But is there hieararchy in DDC or LCC that would let you “post up” from finer-grained specific classifications, to more broad classifications useful for our purpose here? DDC might have, but I don’t have many DDC records in my local corpus, and haven’t spent much time with DDC. LCC is known to be less hieararchical than DDC, but there are still ways to get some broad classifications out of it, using the top-level schedules. But it’s tricky to make this work, and the broad categories you end up with aren’t neccearily as useful as we’d like.  (See the “Discipline” facet in our own Solr-based catalog, which is constructed from LCC “posted up” into broad classification. For “project management techniques”, the top Discipline facets are “Technology”, “Science”, and “Social Science”, which aren’t neccesarily wrong, but also aren’t as useful as we might like, they are too broad and somewhat archaic.)

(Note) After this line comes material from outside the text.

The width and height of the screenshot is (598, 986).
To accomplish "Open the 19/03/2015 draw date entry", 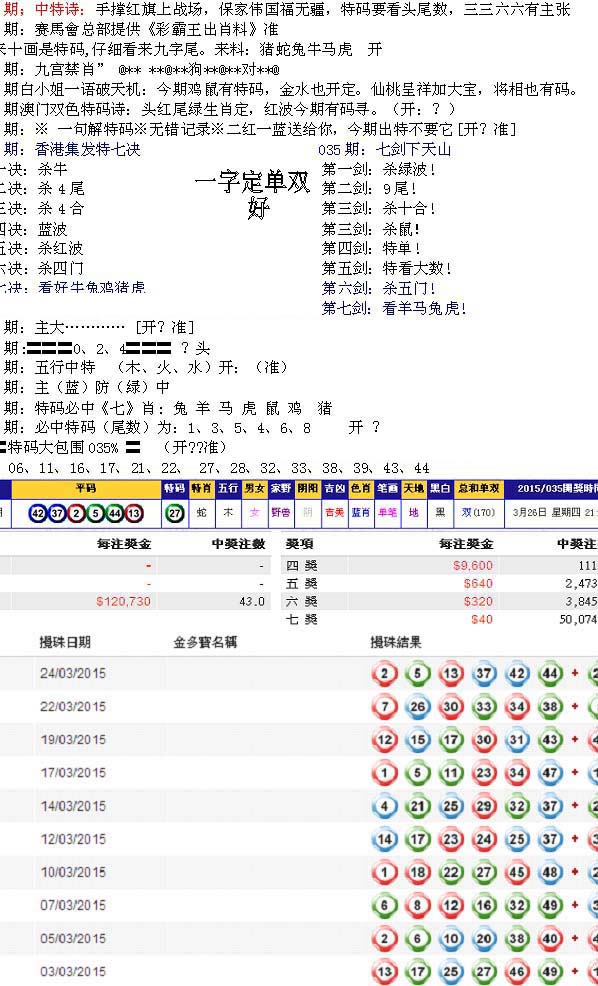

The University of Michigan High Level Browse classification

The University of  Michigan has developed their own High-Level Browse (HLB) classification.  One of the main uses for this classification is indeed a broad classification facet in their catalog search.

The U of M HLB is conveniently based on LCC, and U of M maintains mappings from LCC call numbers to their own HLB classes. Which is what makes the facetting work in the first place, for any corpus with LCC classifications on items.

They’ve developed their HLB based on their own schools, departments, and programs at U of M.  You could try to develop the same locally. But it’d be a lot of work. And U of M awesomely shares their classification, with LCC mappings, in XML form too. So you could just write software to download theirs, use it in indexing into your own Solr catalog index, and get U of M HLB facets in your catalog too — and use them to power a subject recommender too.

Any large research university probably has academic classification needs roughly similar to U of M’s, although there will certainly be special programs you wish were represented that aren’t (or that are in U of M’s, unneccesarily for you), but it will likely be good enough, if you don’t have the resources/organization to develop and maintain your own local classification. (I’m amazed U of M even pulls it off, honestly.)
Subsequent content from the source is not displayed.